Invisible Lines
In a state of movement, the interplay between the micro (individual - familial) and macro (national - global) scales define intersectional spaces of belonging
In a state of movement, the interplay between the micro (individual - familial) and macro (national - global) scales define intersectional spaces of belonging
It is especially true within a cross-border context, where boundaries, borders, and edges often go unnoticed but hold immense significance for the people who get to transcend them.
There are multiple ways to experience them, spanning from the abstract to the embodied. For some, the borders are just abstract lines, concepts that offer the economic advantages of better wages, lower prices of goods and services, or extended leisure offers.
Other lines are long-stretched within transnational archipelagos of residence, where for reasons of work, studies, personal relationships, etc. living “at” and “between” at least two locations is separated by an international border, in other words “multilocal living” (according to researcher Duchêne-Lacroix).
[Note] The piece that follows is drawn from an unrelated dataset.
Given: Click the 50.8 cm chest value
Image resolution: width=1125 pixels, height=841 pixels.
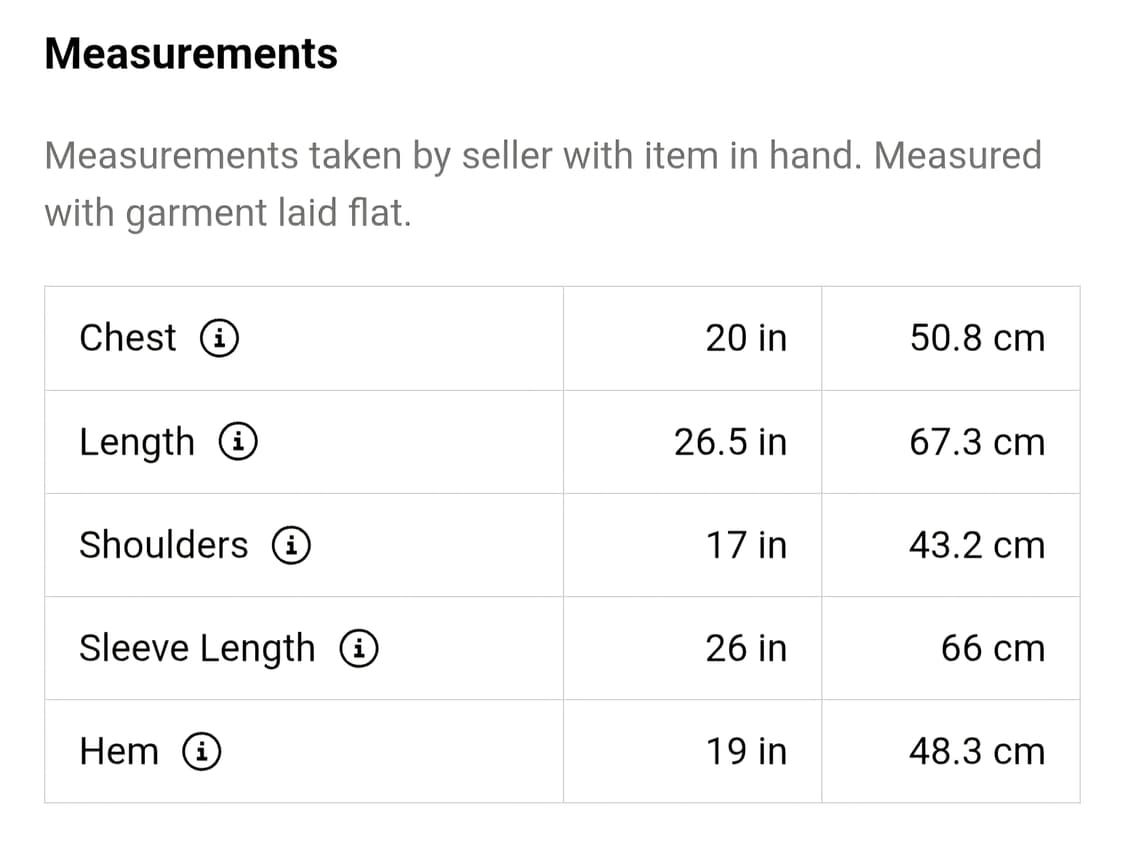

In this case, the necessity of being recognized as an individual fulfilling a particular social role, of maintaining personal and familial relationships and up-to-date information related to all the localities requires the repeated overcoming of boundaries and tracing of lines, back and forth. This can lead to confusion and fatigue in regards to the multiple residency places and a loss of anchors. The person is always absent from one of them.
Yet for others, asylum seekers and refugees, the lines can become embodied, like physical and psychological traces of the struggles and trauma of having to flee from natural disasters, conflict zones, persecution or economic precarity.
Lines create connections but also fragmentation and displacement, both outwardly and inwardly. With the animation of lines created from the map of the river Rhein, from its spring in the south east of Switzerland to its delta in the North Sea, resonating to the deep frequency recording of the abandoned iron railtrack bridge over the river Wiese (tributary to the Rhein) in the Lange Erlen, we wanted to recreate the feelings of disembodiment and uprootedness felt by human beings who experience lines, crossings and interstitial spaces in an acute, repeated and profound way.